Leo Baekeland: un fils de cordonnier gantois devenu «père du plastique»

Par Joris Mercelis, traduit par Alice Mevis
11 février 2022 9 min. temps de lecture

Au début du XXe siècle, Leo H. Baekeland (1863-1944), chimiste d’origine gantoise naturalisé américain, lance le tout premier plastique entièrement synthétique sur le marché. Ce nouveau produit aux multiples usages baptisé bakélite connaitra un immense succès, et lui vaudra d’être connu sous le nom de «père du plastique» aux États-Unis. Dans son ouvrage, l’historien Joris Mercelis dévoile la vie de cet inventeur qui a contribué au rapprochement entre science et industrie.

La pollution plastique est aujourd’hui considérée comme l’une des plus grandes menaces environnementales à l’échelle mondiale. Pourtant, à l’époque où Leo Baekeland se voit décerner le titre de «père du plastique», cette dénomination avait alors une consonance presque exclusivement positive. Au-delà de sa contribution fondamentale au développement de l’industrie du plastique synthétique –pour laquelle il est principalement connu–, Baekeland a également inventé un nouveau type de papier photographique, s’est rendu célèbre lors de la Première Guerre mondiale pour avoir participé à deux comités consultatifs scientifiques, et a contribué au développement de relations étroites entre le monde de la science et celui de l’industrie au moment de la seconde révolution industrielle.

**Exercice écrit 1:**
Dans l'extrait sur Leo Baekeland, quel nom a été donné au nouveau produit qu'il a lancé sur le marché ?
**Exercice écrit 2:**
Indiquez si chacune des affirmations suivantes concorde avec l'extrait sur Leo Baekeland, en citant les mots décisifs : (a) Baekeland est né en 1863 ; (b) le titre de «père du plastique» avait à l'époque une consonance surtout négative ; (c) Baekeland a participé à trois comités consultatifs scientifiques pendant la Première Guerre mondiale.
**Exercice écrit 3:**
Rédigez la suite de l'extrait sur Leo Baekeland en reprenant après sa dernière phrase.

**Extrait de données:**
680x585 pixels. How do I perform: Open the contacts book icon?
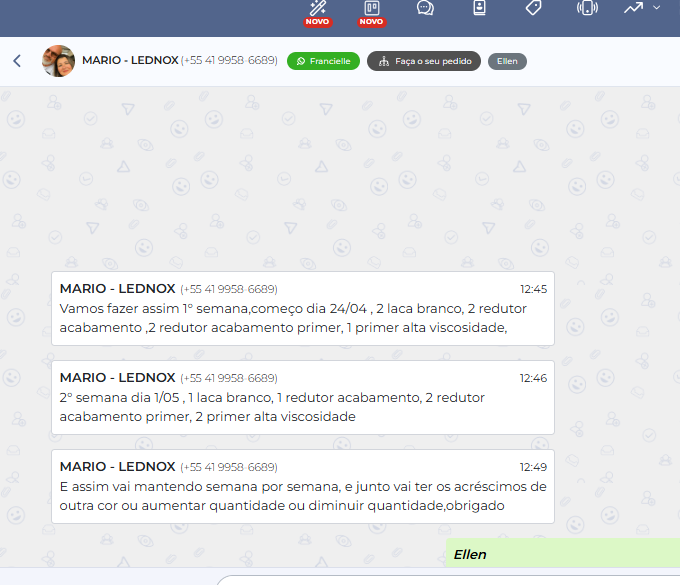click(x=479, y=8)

--

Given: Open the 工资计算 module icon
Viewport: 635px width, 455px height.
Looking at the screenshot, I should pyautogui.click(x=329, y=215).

**Résultat de l'exercice 1:**
Bakélite.

**Résultat de l'exercice 2:**
(a) Oui : « Leo H. Baekeland (1863-1944) ».
(b) Non : « cette dénomination avait alors une consonance presque exclusivement positive ».
(c) Non : « pour avoir participé à deux comités consultatifs scientifiques ».

**Résultat de l'exercice 3:**
Qui était donc ce Baekeland et pourquoi a-t-il émigré de la Belgique vers les États-Unis? Comment évaluer de manière adéquate l’héritage qu’il nous a légué, compte tenu de la réputation controversée du plastique de nos jours? M’inspirant de mon dernier livre Beyond Bakelite: Leo Baekeland and the Business of Science and Invention (MIT Press, 2020), je me penche ici sur ces questions cent treize année après que Leo Baekeland a présenté pour la première fois au monde son invention.

Le rêve américain

Dans ses nombreux journaux personnels ainsi que dans son abondante correspondance, le chimiste Leo H. Baekeland présentait souvent sa vie comme le modèle par excellence de l’accomplissement du rêve américain, se décrivant comme un «pauvre garçon flamand» parvenu à «devenir quelqu’un» aux États-Unis. Baekeland a en effet accompli presque tout ce pour quoi il est connu –principalement l’invention de la bakélite– après avoir quitté Gand, la ville où il avait vu le jour le 14 novembre 1863, pour New York à l’été 1889.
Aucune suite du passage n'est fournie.